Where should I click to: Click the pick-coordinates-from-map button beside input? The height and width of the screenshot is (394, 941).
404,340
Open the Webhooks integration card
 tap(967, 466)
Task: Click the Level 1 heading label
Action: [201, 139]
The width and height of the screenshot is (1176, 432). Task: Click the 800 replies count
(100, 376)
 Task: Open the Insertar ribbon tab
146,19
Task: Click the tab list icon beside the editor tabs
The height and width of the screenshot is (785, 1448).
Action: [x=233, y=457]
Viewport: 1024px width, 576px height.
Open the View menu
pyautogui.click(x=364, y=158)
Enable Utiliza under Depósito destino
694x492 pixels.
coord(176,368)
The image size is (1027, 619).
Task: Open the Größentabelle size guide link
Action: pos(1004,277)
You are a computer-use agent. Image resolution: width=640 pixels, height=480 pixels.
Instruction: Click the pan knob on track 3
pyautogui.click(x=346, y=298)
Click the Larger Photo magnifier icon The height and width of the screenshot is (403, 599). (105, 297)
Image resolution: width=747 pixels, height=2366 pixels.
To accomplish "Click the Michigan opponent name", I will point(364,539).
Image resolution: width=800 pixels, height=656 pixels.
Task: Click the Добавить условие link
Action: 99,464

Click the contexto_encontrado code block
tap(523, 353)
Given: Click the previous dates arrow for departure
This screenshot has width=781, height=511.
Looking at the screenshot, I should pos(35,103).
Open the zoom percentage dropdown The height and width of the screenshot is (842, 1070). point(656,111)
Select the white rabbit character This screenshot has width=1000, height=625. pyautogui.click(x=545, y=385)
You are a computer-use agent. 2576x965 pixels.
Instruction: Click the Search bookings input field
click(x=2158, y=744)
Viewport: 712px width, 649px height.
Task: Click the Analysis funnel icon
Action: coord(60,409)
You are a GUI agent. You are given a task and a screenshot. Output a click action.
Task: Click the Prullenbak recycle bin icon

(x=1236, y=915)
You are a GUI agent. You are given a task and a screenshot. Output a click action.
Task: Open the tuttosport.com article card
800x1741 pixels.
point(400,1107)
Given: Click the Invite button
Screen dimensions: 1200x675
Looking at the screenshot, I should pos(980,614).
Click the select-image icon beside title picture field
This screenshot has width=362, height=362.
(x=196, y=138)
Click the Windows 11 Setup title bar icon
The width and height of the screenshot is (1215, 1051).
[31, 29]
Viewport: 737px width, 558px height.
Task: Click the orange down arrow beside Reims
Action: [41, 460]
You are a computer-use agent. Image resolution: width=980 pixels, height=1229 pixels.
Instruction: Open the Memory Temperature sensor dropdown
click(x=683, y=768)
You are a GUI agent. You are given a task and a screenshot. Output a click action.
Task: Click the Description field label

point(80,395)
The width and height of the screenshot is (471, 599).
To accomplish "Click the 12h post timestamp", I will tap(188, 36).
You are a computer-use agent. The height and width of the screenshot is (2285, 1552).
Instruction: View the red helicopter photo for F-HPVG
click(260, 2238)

- - -

**What to work on:**
All of the data above needs to be written out exactly.

**Response:**
Where should I click to: Click the pick-coordinates-from-map button beside input? The height and width of the screenshot is (394, 941).
404,340
Open the Webhooks integration card
 tap(967, 466)
Task: Click the Level 1 heading label
Action: [201, 139]
The width and height of the screenshot is (1176, 432). Task: Click the 800 replies count
(100, 376)
 Task: Open the Insertar ribbon tab
146,19
Task: Click the tab list icon beside the editor tabs
The height and width of the screenshot is (785, 1448).
Action: [x=233, y=457]
Viewport: 1024px width, 576px height.
Open the View menu
pyautogui.click(x=364, y=158)
Enable Utiliza under Depósito destino
694x492 pixels.
coord(176,368)
The image size is (1027, 619).
Task: Open the Größentabelle size guide link
Action: pos(1004,277)
You are a computer-use agent. Image resolution: width=640 pixels, height=480 pixels.
Instruction: Click the pan knob on track 3
pyautogui.click(x=346, y=298)
Click the Larger Photo magnifier icon The height and width of the screenshot is (403, 599). (105, 297)
Image resolution: width=747 pixels, height=2366 pixels.
To accomplish "Click the Michigan opponent name", I will point(364,539).
Image resolution: width=800 pixels, height=656 pixels.
Task: Click the Добавить условие link
Action: 99,464

Click the contexto_encontrado code block
tap(523, 353)
Given: Click the previous dates arrow for departure
This screenshot has width=781, height=511.
Looking at the screenshot, I should pos(35,103).
Open the zoom percentage dropdown The height and width of the screenshot is (842, 1070). point(656,111)
Select the white rabbit character This screenshot has width=1000, height=625. pyautogui.click(x=545, y=385)
You are a computer-use agent. 2576x965 pixels.
Instruction: Click the Search bookings input field
click(x=2158, y=744)
Viewport: 712px width, 649px height.
Task: Click the Analysis funnel icon
Action: coord(60,409)
You are a GUI agent. You are given a task and a screenshot. Output a click action.
Task: Click the Prullenbak recycle bin icon

(x=1236, y=915)
You are a GUI agent. You are given a task and a screenshot. Output a click action.
Task: Open the tuttosport.com article card
800x1741 pixels.
point(400,1107)
Given: Click the Invite button
Screen dimensions: 1200x675
Looking at the screenshot, I should pos(980,614).
Click the select-image icon beside title picture field
This screenshot has width=362, height=362.
(x=196, y=138)
Click the Windows 11 Setup title bar icon
The width and height of the screenshot is (1215, 1051).
[31, 29]
Viewport: 737px width, 558px height.
Task: Click the orange down arrow beside Reims
Action: [41, 460]
You are a computer-use agent. Image resolution: width=980 pixels, height=1229 pixels.
Instruction: Open the Memory Temperature sensor dropdown
click(x=683, y=768)
You are a GUI agent. You are given a task and a screenshot. Output a click action.
Task: Click the Description field label

point(80,395)
The width and height of the screenshot is (471, 599).
To accomplish "Click the 12h post timestamp", I will tap(188, 36).
You are a computer-use agent. The height and width of the screenshot is (2285, 1552).
Instruction: View the red helicopter photo for F-HPVG
click(260, 2238)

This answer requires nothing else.